* [Problem to work on]:
Below are entries to return in full. Keep each one exact.

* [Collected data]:
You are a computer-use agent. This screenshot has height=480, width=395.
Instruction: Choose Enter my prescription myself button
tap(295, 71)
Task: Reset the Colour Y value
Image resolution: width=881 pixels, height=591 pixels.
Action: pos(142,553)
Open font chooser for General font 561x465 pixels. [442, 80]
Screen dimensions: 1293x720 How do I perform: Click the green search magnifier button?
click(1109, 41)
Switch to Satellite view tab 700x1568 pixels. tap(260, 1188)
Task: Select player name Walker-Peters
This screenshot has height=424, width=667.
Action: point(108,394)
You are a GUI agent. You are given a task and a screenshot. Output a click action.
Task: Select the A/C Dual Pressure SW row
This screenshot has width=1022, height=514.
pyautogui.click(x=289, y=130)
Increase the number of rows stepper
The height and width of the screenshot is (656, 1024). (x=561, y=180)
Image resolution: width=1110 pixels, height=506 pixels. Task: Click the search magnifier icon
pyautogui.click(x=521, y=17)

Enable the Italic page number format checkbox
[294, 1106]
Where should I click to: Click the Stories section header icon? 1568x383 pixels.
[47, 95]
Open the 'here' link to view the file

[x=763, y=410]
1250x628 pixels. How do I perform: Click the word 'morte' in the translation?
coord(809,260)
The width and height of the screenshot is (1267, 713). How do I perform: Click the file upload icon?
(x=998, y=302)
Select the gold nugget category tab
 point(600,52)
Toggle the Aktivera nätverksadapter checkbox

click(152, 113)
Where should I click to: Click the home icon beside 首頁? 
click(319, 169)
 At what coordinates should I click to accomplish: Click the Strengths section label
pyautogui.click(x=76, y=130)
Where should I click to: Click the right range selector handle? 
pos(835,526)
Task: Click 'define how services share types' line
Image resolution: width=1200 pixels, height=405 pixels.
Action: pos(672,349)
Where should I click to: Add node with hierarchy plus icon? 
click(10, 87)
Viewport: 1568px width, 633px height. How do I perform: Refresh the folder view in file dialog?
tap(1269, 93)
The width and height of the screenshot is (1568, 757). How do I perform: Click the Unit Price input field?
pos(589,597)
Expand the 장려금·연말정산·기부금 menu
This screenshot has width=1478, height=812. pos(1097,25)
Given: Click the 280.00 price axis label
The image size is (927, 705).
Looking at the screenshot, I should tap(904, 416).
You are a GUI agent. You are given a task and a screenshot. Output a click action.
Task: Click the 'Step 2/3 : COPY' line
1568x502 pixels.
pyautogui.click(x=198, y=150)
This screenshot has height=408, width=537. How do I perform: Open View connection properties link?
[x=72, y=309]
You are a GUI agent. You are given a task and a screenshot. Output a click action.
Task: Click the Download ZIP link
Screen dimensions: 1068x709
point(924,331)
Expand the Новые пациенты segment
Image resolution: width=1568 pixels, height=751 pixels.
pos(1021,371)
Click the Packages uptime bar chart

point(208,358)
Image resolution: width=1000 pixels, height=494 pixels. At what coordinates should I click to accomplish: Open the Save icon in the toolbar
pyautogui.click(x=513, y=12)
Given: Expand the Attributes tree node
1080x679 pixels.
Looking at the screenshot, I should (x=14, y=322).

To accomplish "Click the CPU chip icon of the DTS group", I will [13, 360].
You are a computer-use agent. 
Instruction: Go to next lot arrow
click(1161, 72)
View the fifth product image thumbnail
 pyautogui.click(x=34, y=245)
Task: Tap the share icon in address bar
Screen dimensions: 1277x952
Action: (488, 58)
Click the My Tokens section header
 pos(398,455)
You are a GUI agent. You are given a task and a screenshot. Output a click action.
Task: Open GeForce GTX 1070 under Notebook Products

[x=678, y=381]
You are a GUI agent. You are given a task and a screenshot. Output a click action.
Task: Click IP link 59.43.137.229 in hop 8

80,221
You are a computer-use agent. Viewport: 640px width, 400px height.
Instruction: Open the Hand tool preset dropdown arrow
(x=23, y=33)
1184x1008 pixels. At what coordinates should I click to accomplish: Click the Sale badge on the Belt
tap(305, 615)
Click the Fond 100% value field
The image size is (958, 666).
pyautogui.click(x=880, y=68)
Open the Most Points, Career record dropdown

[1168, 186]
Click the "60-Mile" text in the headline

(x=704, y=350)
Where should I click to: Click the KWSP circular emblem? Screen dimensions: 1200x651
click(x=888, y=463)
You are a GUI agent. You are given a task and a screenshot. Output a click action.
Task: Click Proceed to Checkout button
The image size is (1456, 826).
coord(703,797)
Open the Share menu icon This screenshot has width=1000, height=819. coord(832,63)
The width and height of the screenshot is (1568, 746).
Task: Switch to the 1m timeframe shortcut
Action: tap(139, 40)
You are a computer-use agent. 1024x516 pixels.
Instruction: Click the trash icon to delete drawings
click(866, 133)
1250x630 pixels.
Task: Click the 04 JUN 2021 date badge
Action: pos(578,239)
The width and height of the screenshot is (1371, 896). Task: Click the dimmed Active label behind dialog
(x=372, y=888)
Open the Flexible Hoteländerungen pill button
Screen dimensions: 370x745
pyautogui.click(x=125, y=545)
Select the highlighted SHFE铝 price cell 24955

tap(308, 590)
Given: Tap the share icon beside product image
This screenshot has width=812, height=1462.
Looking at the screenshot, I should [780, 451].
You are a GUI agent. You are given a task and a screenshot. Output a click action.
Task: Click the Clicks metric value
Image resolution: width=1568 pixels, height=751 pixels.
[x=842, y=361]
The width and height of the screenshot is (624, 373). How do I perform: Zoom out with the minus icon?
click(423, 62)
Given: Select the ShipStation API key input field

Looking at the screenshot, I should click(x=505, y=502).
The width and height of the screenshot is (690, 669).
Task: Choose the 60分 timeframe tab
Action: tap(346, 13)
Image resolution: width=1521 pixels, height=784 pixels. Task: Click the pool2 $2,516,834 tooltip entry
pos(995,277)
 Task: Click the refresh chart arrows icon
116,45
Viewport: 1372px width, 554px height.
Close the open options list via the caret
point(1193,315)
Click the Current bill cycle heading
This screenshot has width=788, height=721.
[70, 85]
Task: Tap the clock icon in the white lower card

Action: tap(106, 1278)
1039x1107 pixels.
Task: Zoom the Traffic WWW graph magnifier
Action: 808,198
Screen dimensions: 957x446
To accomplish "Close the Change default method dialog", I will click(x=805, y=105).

* [Response to the exercise]:
You are a computer-use agent. This screenshot has height=480, width=395.
Instruction: Choose Enter my prescription myself button
tap(295, 71)
Task: Reset the Colour Y value
Image resolution: width=881 pixels, height=591 pixels.
Action: pos(142,553)
Open font chooser for General font 561x465 pixels. [442, 80]
Screen dimensions: 1293x720 How do I perform: Click the green search magnifier button?
click(1109, 41)
Switch to Satellite view tab 700x1568 pixels. tap(260, 1188)
Task: Select player name Walker-Peters
This screenshot has height=424, width=667.
Action: point(108,394)
You are a GUI agent. You are given a task and a screenshot. Output a click action.
Task: Select the A/C Dual Pressure SW row
This screenshot has width=1022, height=514.
pyautogui.click(x=289, y=130)
Increase the number of rows stepper
The height and width of the screenshot is (656, 1024). (x=561, y=180)
Image resolution: width=1110 pixels, height=506 pixels. Task: Click the search magnifier icon
pyautogui.click(x=521, y=17)

Enable the Italic page number format checkbox
[294, 1106]
Where should I click to: Click the Stories section header icon? 1568x383 pixels.
[47, 95]
Open the 'here' link to view the file

[x=763, y=410]
1250x628 pixels. How do I perform: Click the word 'morte' in the translation?
coord(809,260)
The width and height of the screenshot is (1267, 713). How do I perform: Click the file upload icon?
(x=998, y=302)
Select the gold nugget category tab
 point(600,52)
Toggle the Aktivera nätverksadapter checkbox

click(152, 113)
Where should I click to: Click the home icon beside 首頁? 
click(319, 169)
 At what coordinates should I click to accomplish: Click the Strengths section label
pyautogui.click(x=76, y=130)
Where should I click to: Click the right range selector handle? 
pos(835,526)
Task: Click 'define how services share types' line
Image resolution: width=1200 pixels, height=405 pixels.
Action: pos(672,349)
Where should I click to: Add node with hierarchy plus icon? 
click(10, 87)
Viewport: 1568px width, 633px height. How do I perform: Refresh the folder view in file dialog?
tap(1269, 93)
The width and height of the screenshot is (1568, 757). How do I perform: Click the Unit Price input field?
pos(589,597)
Expand the 장려금·연말정산·기부금 menu
This screenshot has width=1478, height=812. pos(1097,25)
Given: Click the 280.00 price axis label
The image size is (927, 705).
Looking at the screenshot, I should tap(904, 416).
You are a GUI agent. You are given a task and a screenshot. Output a click action.
Task: Click the 'Step 2/3 : COPY' line
1568x502 pixels.
pyautogui.click(x=198, y=150)
This screenshot has height=408, width=537. How do I perform: Open View connection properties link?
[x=72, y=309]
You are a GUI agent. You are given a task and a screenshot. Output a click action.
Task: Click the Download ZIP link
Screen dimensions: 1068x709
point(924,331)
Expand the Новые пациенты segment
Image resolution: width=1568 pixels, height=751 pixels.
pos(1021,371)
Click the Packages uptime bar chart

point(208,358)
Image resolution: width=1000 pixels, height=494 pixels. At what coordinates should I click to accomplish: Open the Save icon in the toolbar
pyautogui.click(x=513, y=12)
Given: Expand the Attributes tree node
1080x679 pixels.
Looking at the screenshot, I should (x=14, y=322).

To accomplish "Click the CPU chip icon of the DTS group", I will [13, 360].
You are a computer-use agent. 
Instruction: Go to next lot arrow
click(1161, 72)
View the fifth product image thumbnail
 pyautogui.click(x=34, y=245)
Task: Tap the share icon in address bar
Screen dimensions: 1277x952
Action: (488, 58)
Click the My Tokens section header
 pos(398,455)
You are a GUI agent. You are given a task and a screenshot. Output a click action.
Task: Open GeForce GTX 1070 under Notebook Products

[x=678, y=381]
You are a GUI agent. You are given a task and a screenshot. Output a click action.
Task: Click IP link 59.43.137.229 in hop 8

80,221
You are a computer-use agent. Viewport: 640px width, 400px height.
Instruction: Open the Hand tool preset dropdown arrow
(x=23, y=33)
1184x1008 pixels. At what coordinates should I click to accomplish: Click the Sale badge on the Belt
tap(305, 615)
Click the Fond 100% value field
The image size is (958, 666).
pyautogui.click(x=880, y=68)
Open the Most Points, Career record dropdown

[1168, 186]
Click the "60-Mile" text in the headline

(x=704, y=350)
Where should I click to: Click the KWSP circular emblem? Screen dimensions: 1200x651
click(x=888, y=463)
You are a GUI agent. You are given a task and a screenshot. Output a click action.
Task: Click Proceed to Checkout button
The image size is (1456, 826).
coord(703,797)
Open the Share menu icon This screenshot has width=1000, height=819. coord(832,63)
The width and height of the screenshot is (1568, 746).
Task: Switch to the 1m timeframe shortcut
Action: tap(139, 40)
You are a computer-use agent. 1024x516 pixels.
Instruction: Click the trash icon to delete drawings
click(866, 133)
1250x630 pixels.
Task: Click the 04 JUN 2021 date badge
Action: pos(578,239)
The width and height of the screenshot is (1371, 896). Task: Click the dimmed Active label behind dialog
(x=372, y=888)
Open the Flexible Hoteländerungen pill button
Screen dimensions: 370x745
pyautogui.click(x=125, y=545)
Select the highlighted SHFE铝 price cell 24955

tap(308, 590)
Given: Tap the share icon beside product image
This screenshot has width=812, height=1462.
Looking at the screenshot, I should [780, 451].
You are a GUI agent. You are given a task and a screenshot. Output a click action.
Task: Click the Clicks metric value
Image resolution: width=1568 pixels, height=751 pixels.
[x=842, y=361]
The width and height of the screenshot is (624, 373). How do I perform: Zoom out with the minus icon?
click(423, 62)
Given: Select the ShipStation API key input field

Looking at the screenshot, I should click(x=505, y=502).
The width and height of the screenshot is (690, 669).
Task: Choose the 60分 timeframe tab
Action: tap(346, 13)
Image resolution: width=1521 pixels, height=784 pixels. Task: Click the pool2 $2,516,834 tooltip entry
pos(995,277)
 Task: Click the refresh chart arrows icon
116,45
Viewport: 1372px width, 554px height.
Close the open options list via the caret
point(1193,315)
Click the Current bill cycle heading
This screenshot has width=788, height=721.
[70, 85]
Task: Tap the clock icon in the white lower card

Action: tap(106, 1278)
1039x1107 pixels.
Task: Zoom the Traffic WWW graph magnifier
Action: 808,198
Screen dimensions: 957x446
To accomplish "Close the Change default method dialog", I will click(x=805, y=105).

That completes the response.